– En vez de explotar los bajos instintos de los peruanos, convídame una cerveza -dijo Carlitos-. Sensacionalista de mierda.
– Ya sé que Becerrita va a seguir metiendo leña -dijo Norwin-. Nosotros ya no. No da para más, convéncete. Reconoce que hasta aquí llegamos tablas en las primicias, Zavalita.
– Es un mulato con el pelo planchado y unos músculos así -dijo Carlitos-. Toca el bongó.

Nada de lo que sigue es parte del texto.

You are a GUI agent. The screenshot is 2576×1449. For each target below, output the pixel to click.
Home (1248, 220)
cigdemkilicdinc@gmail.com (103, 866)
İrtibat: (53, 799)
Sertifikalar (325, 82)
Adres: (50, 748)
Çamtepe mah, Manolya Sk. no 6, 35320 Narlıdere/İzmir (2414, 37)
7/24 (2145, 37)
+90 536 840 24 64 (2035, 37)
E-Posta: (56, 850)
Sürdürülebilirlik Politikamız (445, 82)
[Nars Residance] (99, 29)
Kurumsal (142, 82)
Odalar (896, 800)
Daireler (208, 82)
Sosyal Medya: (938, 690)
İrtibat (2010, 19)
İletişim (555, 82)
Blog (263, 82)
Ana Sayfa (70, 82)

– Los soplones ya enterraron el asunto, te paso el dato -dijo Norwin-. Me lo confesó Pantoja, esta tarde. Estamos pataleando en el mismo sitio, hay que esperar alguna casualidad. Ya se aburrieron, no van a descubrir nada más. Díselo a Becerrita. ¿No pudieron o no quisieron descubrir nada?, piensa. Piensa: ¿no supieron o te mataron dos veces, Musa? ¿Había habido conversaciones a media voz, salones mullidos, idas y venidas, misteriosas puertas que se abrían y cerraban, Zavalita? ¿Habido visitas, susurros, confidencias, órdenes?
– Fui a verlo esta tarde, al "Embassy” -dijo Carlitos-. ¿Vienes en plan de pelea? No, compadre, vengo a conversar. Cuéntame cómo se porta contigo la China, después yo te cuento y comparamos. Nos hicimos amigos.

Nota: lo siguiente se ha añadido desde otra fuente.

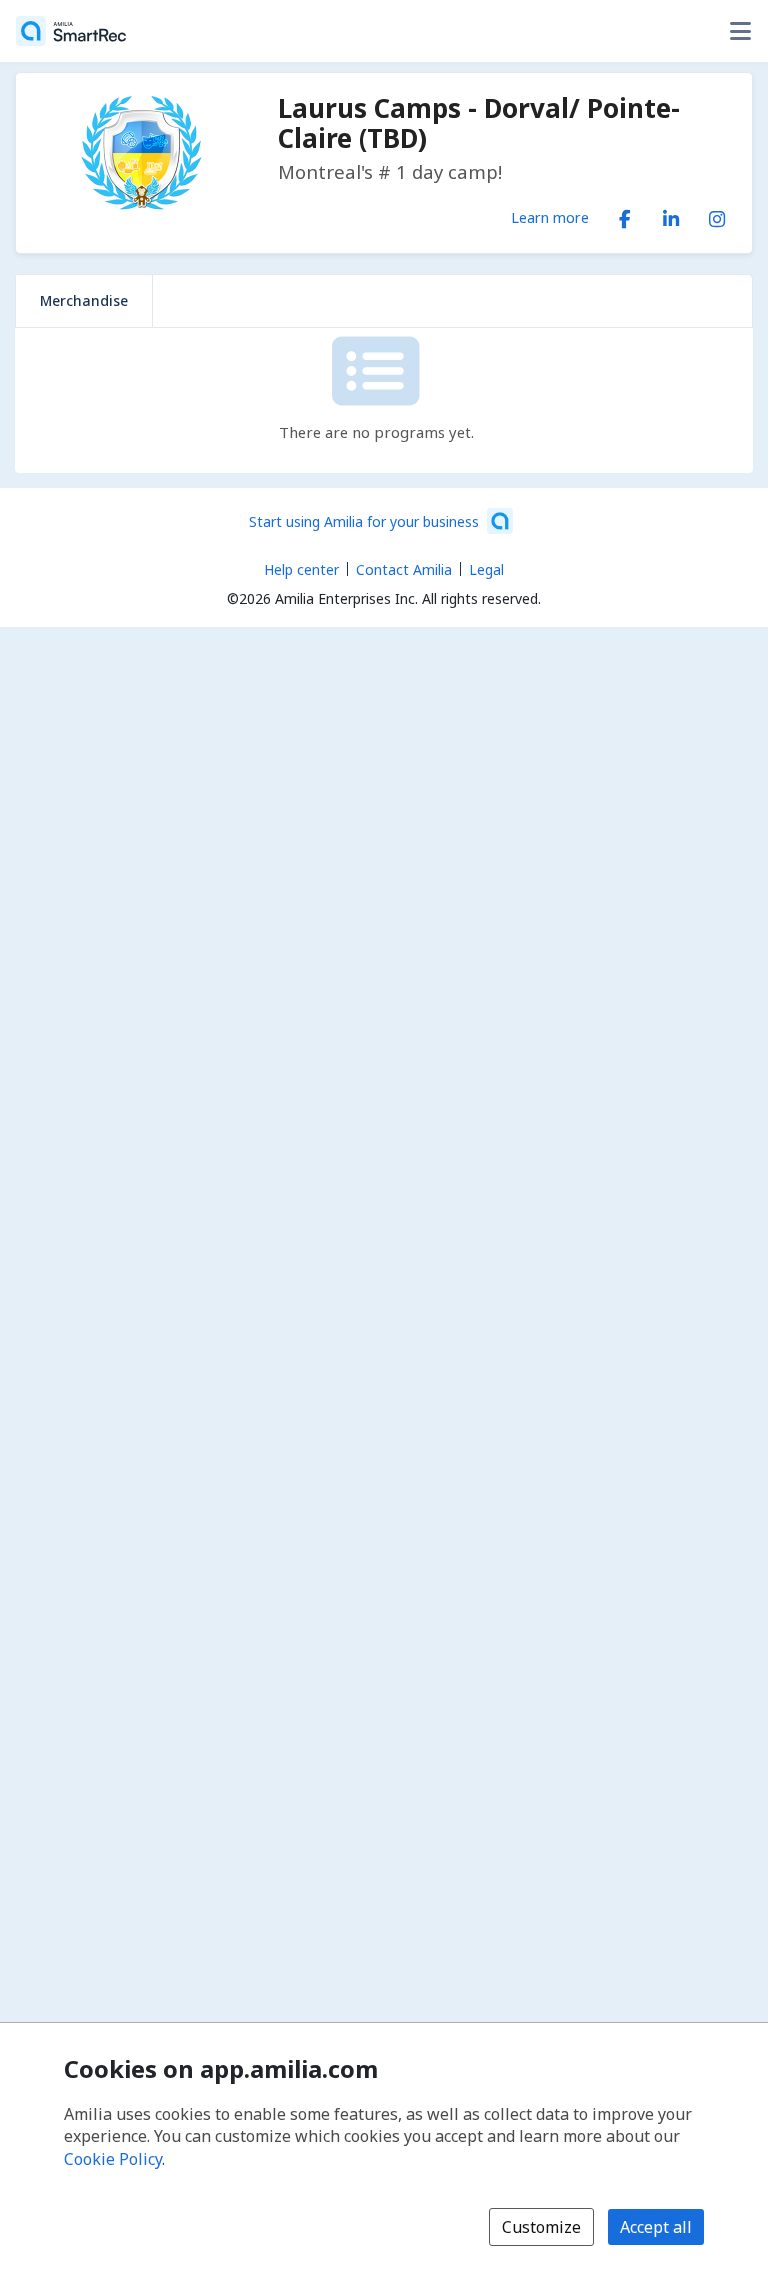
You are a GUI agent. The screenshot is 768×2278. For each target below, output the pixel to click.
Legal (486, 569)
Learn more (550, 217)
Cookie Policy (113, 2159)
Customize (541, 2227)
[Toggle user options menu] (740, 31)
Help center (301, 569)
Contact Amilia (404, 569)
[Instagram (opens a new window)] (717, 215)
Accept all (656, 2227)
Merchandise (84, 300)
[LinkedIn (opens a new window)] (671, 215)
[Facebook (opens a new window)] (625, 215)
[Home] (71, 31)
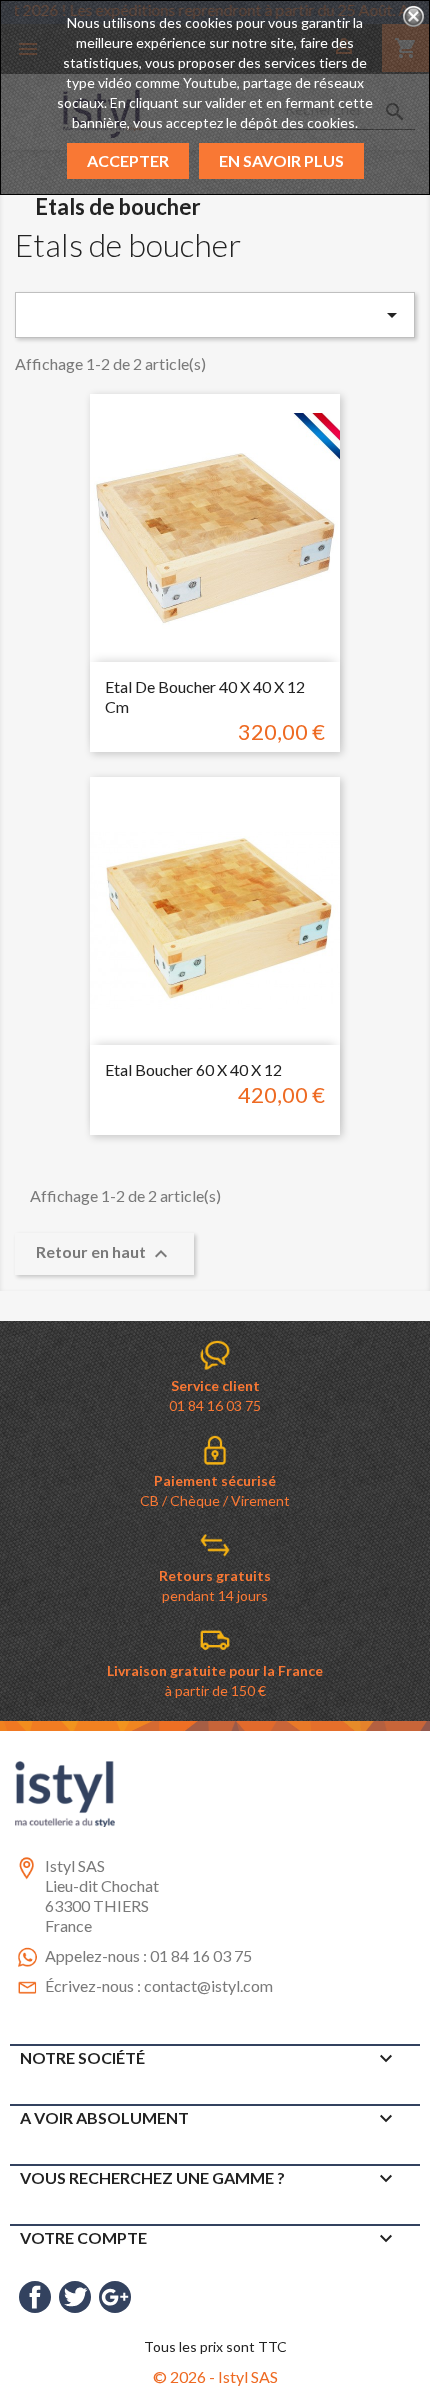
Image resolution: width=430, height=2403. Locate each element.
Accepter (128, 160)
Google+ (115, 2297)
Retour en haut (104, 1254)
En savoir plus (281, 160)
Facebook (35, 2297)
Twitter (75, 2297)
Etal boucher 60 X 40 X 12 (193, 1069)
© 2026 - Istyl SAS (215, 2376)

¿Había sido la dejadez, la abulia limeña, la estupidez de los soplones, Zavalita? Piensa: que nadie exigiera, insistiera, que nadie se moviera por ti. ¿Olvídense o te olvidaron de verdad, piensa, échenle tierra al asunto o la echaron de por sí? ¿Te mataron los mismos de nuevo, Musa, o esta segunda vez te mató todo el Perú?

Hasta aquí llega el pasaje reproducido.